TTL is fine but a lot of people do
Macro with strobes (myself included),
and I am not aware of any SLR cameras
that can do TTL flash metering.

My technique is I use a flash meter, calculate
bellows factor exposure compensation, and determine
a base fstop. But even then I usually bracket
unless I have used exact same lighting setup, film speed,
lens and magnification, etc.

I would imagine with a DSLR its just a matter
of running a few exposures and adjust fstop
until you get what you want on the image review
screen.

JCO

-----Original Message-----
From: Rob Studdert [mailto:[EMAIL PROTECTED] 
Sent: Monday, November 15, 2004 8:46 AM
To: [EMAIL PROTECTED]
Subject: RE: A Question About Macro Lenses


On 15 Nov 2004 at 7:23, J. C. O'Connell wrote:

> Unless the 125mm zoomed out to 62.5mm at 1:1, it is
> going to need exposure compensation.

Of course you are correct, I was simply drawing a relative comparison to

another lens.

> What you have is essentially
> a variable aperture zoom with that lens, how do
> do you know what exposure compensations to use?

I don't really care but I do know now that relative to a "non-zoom"

* [To-do list]:
1. Answer these questions about the email thread on macro lenses:
(a) What tool does the first writer use before calculating bellows factor exposure compensation?
(b) On what day and date was the original message sent?
(c) What is the subject line of the original message?
2. Write out the part of the email thread on macro lenses starting with "On 15 Nov 2004" and going on through "another lens.".

* [Dataset rows]:
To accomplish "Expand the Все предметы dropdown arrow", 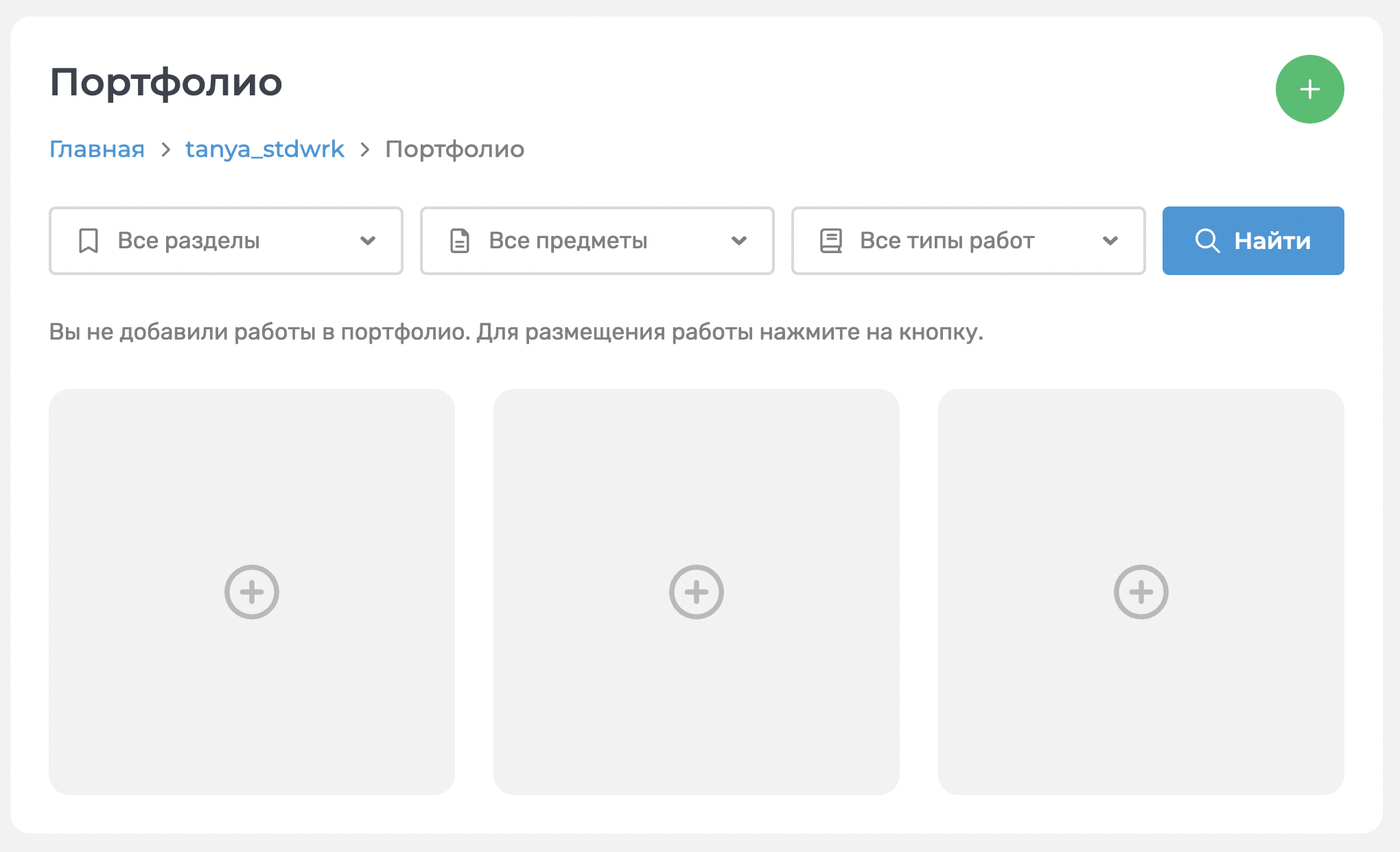I will coord(739,241).
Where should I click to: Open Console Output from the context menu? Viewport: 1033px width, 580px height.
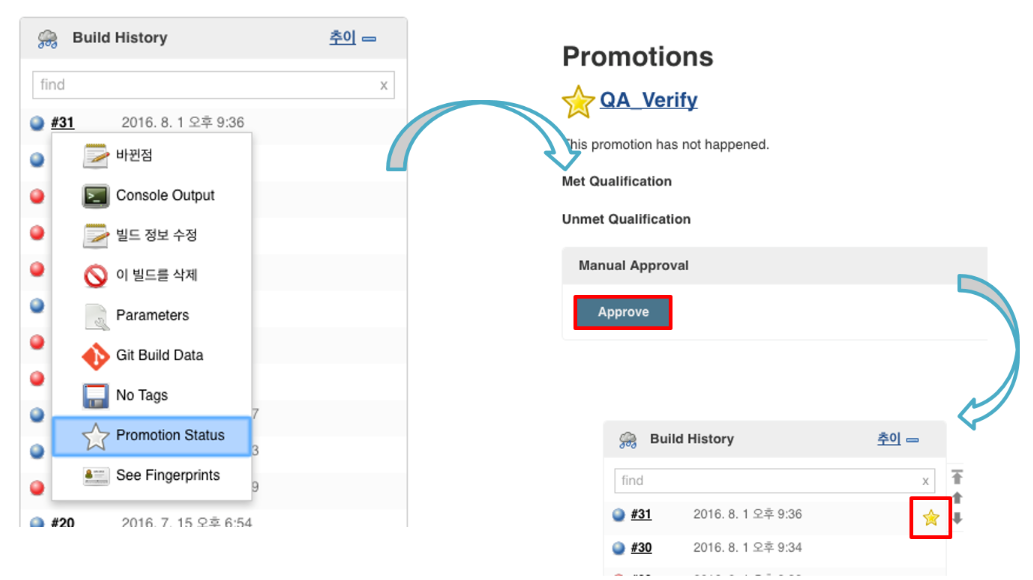[165, 196]
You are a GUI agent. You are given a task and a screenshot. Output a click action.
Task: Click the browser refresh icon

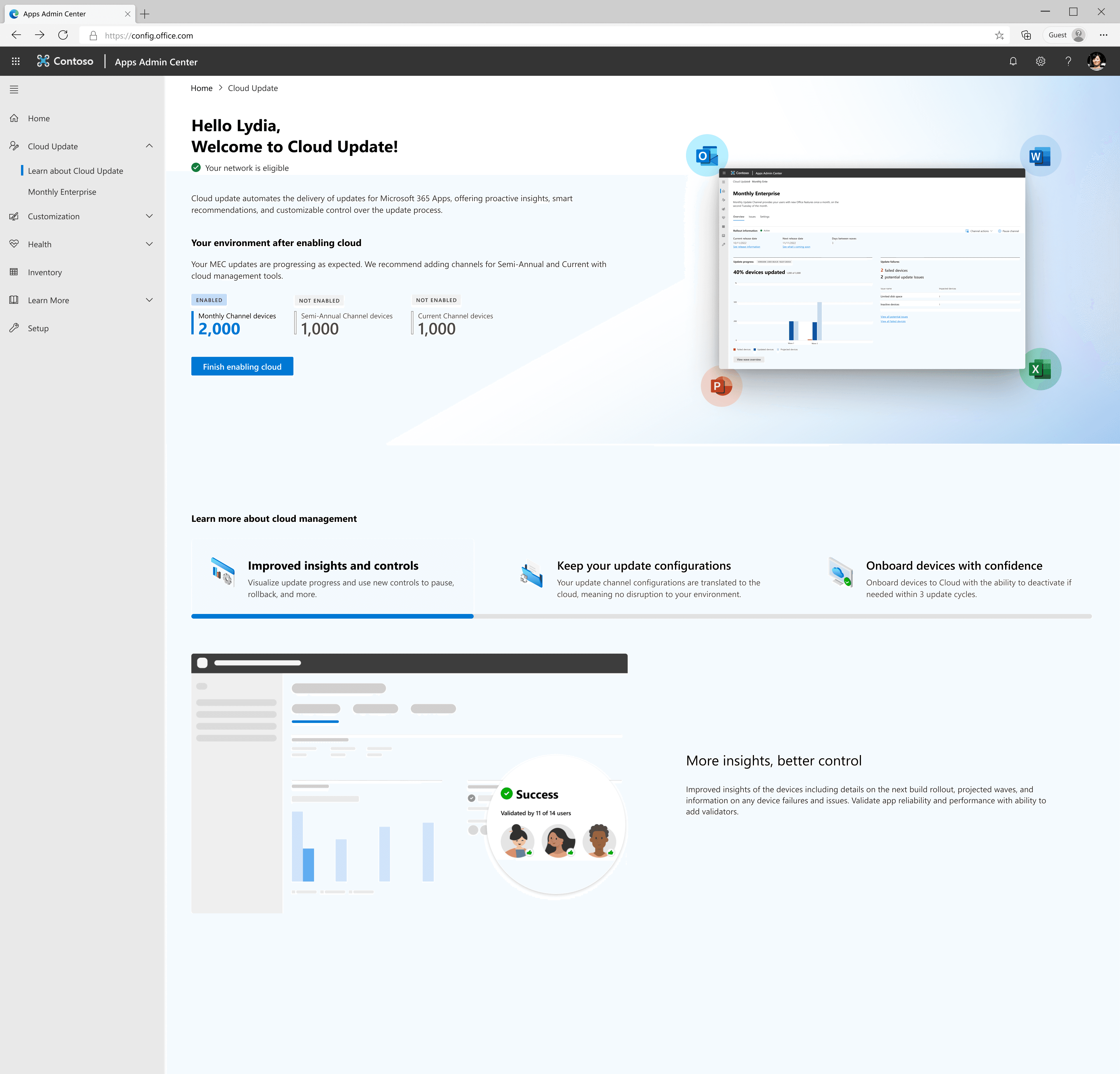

* [Solutions to the problems]:
1.
(a) A flash meter.
(b) Monday, November 15, 2004.
(c) RE: A Question About Macro Lenses

2.
On 15 Nov 2004 at 7:23, J. C. O'Connell wrote:

> Unless the 125mm zoomed out to 62.5mm at 1:1, it is
> going to need exposure compensation.

Of course you are correct, I was simply drawing a relative comparison to

another lens.